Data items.
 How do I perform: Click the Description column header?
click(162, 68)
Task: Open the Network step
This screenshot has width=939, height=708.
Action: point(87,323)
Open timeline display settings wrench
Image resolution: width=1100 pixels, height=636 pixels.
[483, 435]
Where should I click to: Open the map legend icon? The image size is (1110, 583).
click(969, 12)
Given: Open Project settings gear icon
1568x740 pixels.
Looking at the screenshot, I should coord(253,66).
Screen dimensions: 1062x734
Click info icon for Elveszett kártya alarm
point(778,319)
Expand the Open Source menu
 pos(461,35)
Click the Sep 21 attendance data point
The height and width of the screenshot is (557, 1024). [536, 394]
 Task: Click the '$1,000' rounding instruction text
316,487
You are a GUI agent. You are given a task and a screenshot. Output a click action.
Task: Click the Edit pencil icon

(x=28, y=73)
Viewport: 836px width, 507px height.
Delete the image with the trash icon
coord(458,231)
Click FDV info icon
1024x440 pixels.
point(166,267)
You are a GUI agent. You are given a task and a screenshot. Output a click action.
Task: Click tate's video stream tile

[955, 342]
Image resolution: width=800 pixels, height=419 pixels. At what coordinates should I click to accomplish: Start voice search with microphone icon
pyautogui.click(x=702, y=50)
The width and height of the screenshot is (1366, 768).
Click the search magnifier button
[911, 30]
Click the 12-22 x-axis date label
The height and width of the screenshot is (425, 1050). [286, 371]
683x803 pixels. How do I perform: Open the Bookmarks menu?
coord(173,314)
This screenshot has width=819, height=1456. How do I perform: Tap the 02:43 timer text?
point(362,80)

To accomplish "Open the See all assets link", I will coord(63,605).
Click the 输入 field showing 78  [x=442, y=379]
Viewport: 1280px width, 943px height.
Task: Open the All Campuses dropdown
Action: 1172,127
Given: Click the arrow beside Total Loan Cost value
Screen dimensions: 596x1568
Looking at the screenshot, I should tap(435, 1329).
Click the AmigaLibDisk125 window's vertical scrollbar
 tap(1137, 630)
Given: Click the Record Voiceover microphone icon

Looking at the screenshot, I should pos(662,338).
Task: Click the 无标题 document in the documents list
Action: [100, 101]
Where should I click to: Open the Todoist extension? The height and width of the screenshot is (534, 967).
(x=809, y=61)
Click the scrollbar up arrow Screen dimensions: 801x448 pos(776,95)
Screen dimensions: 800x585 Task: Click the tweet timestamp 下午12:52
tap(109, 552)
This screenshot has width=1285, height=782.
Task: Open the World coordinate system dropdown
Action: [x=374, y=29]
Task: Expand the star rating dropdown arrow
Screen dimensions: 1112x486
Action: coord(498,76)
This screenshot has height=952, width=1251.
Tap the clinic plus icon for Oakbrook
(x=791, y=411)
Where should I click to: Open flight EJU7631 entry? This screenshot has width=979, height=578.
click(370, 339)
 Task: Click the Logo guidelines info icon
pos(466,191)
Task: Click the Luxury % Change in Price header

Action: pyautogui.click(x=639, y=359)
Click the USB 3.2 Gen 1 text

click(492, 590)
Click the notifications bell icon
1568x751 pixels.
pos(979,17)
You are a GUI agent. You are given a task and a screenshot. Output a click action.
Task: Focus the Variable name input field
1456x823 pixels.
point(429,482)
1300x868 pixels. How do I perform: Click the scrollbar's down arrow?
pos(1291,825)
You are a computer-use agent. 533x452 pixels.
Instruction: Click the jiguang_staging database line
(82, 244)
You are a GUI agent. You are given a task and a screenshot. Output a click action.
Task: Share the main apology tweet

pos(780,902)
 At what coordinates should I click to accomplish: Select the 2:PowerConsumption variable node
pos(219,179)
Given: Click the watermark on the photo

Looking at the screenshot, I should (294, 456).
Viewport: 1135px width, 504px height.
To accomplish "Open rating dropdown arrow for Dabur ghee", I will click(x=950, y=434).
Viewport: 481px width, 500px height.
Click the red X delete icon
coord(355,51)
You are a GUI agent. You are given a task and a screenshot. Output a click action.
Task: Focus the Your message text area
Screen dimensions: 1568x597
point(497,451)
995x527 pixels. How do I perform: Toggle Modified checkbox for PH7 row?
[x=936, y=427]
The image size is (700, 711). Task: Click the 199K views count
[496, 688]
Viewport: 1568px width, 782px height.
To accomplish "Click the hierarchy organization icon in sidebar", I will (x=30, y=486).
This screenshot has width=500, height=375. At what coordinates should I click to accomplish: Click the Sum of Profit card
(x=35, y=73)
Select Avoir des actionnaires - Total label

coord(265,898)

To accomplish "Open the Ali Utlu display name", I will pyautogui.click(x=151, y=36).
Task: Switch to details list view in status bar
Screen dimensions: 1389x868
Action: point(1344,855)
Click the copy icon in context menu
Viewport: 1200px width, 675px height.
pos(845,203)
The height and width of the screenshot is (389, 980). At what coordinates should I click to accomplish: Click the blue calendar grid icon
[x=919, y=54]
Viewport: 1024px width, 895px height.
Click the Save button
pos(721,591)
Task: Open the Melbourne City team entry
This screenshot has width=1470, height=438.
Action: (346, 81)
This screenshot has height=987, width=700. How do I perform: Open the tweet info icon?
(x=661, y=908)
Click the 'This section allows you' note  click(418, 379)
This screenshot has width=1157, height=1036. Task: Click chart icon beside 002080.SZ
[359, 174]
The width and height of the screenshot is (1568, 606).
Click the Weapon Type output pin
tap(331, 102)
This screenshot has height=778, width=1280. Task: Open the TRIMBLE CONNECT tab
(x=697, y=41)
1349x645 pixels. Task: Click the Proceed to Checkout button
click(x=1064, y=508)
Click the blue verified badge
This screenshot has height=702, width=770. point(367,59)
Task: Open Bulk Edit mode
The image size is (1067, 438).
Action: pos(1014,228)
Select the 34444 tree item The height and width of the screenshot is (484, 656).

WHAT THIS TASK INVOLVES. The required answer is each line of the data in which the word "Focus" appears.

ANSWER TO THIS EXERCISE.
Task: Focus the Variable name input field
Task: Focus the Your message text area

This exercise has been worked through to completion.